Segment Start: WORKING DATA

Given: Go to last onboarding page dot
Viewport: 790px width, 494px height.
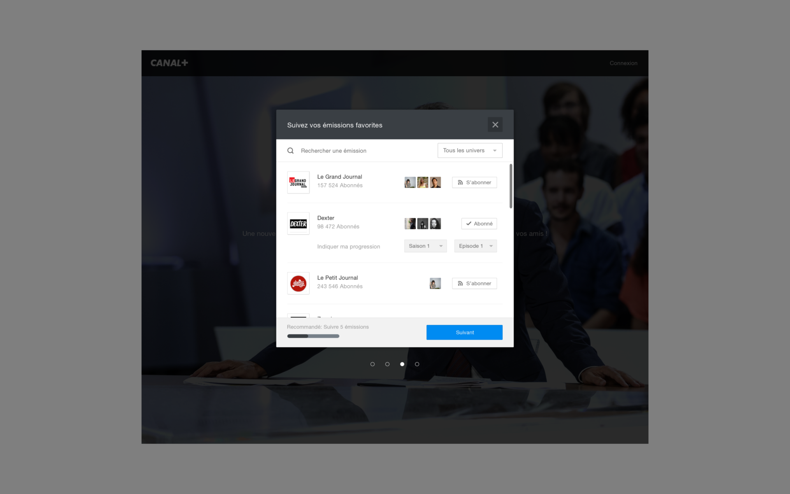Looking at the screenshot, I should click(417, 364).
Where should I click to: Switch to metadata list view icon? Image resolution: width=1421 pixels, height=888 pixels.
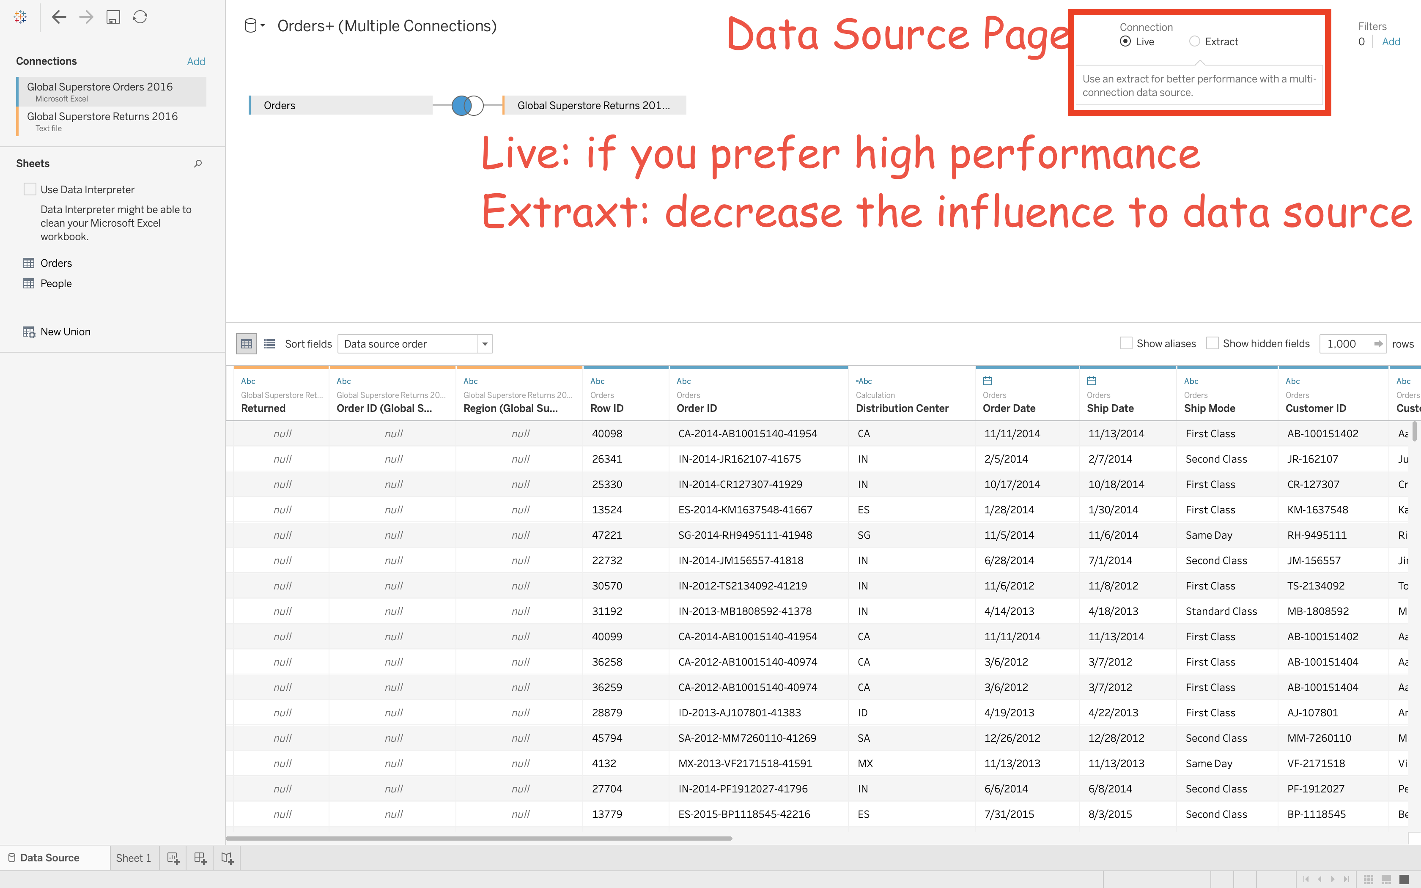pyautogui.click(x=270, y=344)
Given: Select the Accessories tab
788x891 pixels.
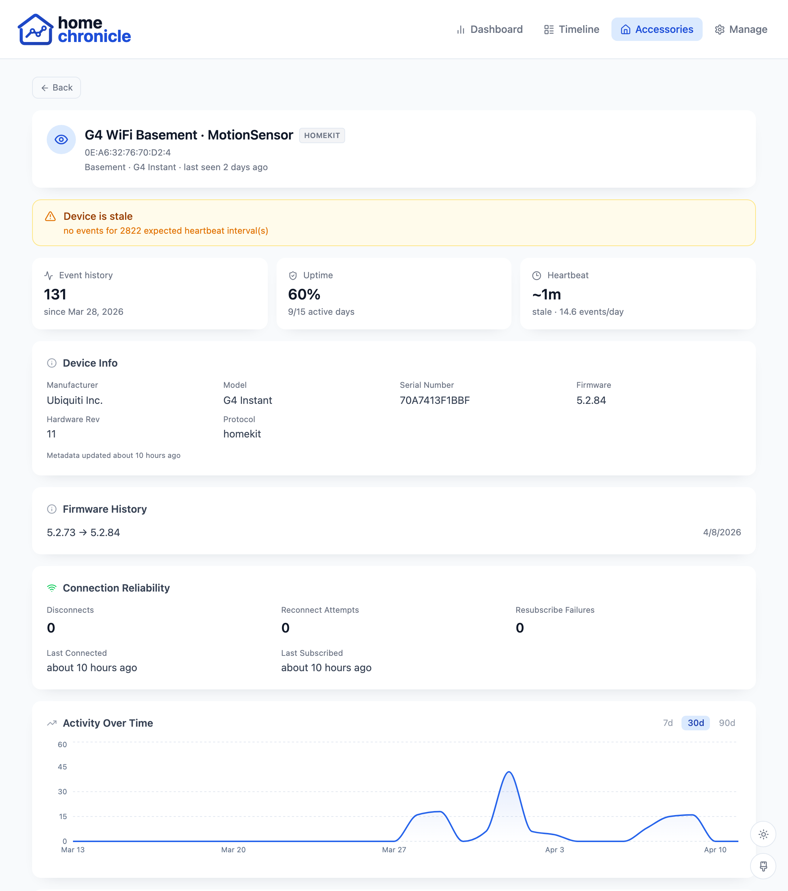Looking at the screenshot, I should coord(656,29).
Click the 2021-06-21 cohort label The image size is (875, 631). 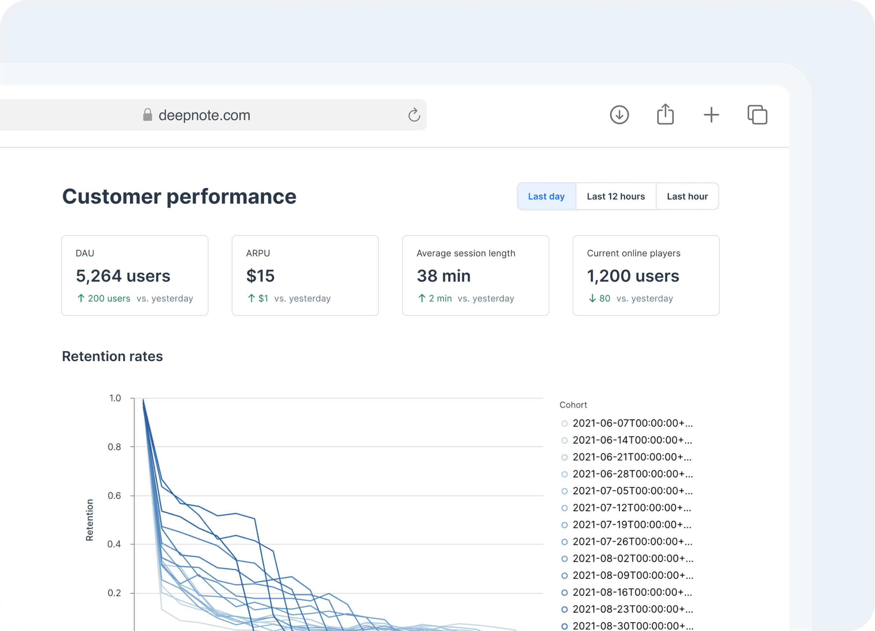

Segment End: WORKING DATA

Without carrying over any picture, write out the entries above once more, exactly.

Given: Go to last onboarding page dot
Viewport: 790px width, 494px height.
Looking at the screenshot, I should click(417, 364).
Where should I click to: Switch to metadata list view icon? Image resolution: width=1421 pixels, height=888 pixels.
pyautogui.click(x=270, y=344)
Given: Select the Accessories tab
788x891 pixels.
Looking at the screenshot, I should coord(656,29).
Click the 2021-06-21 cohort label The image size is (875, 631). 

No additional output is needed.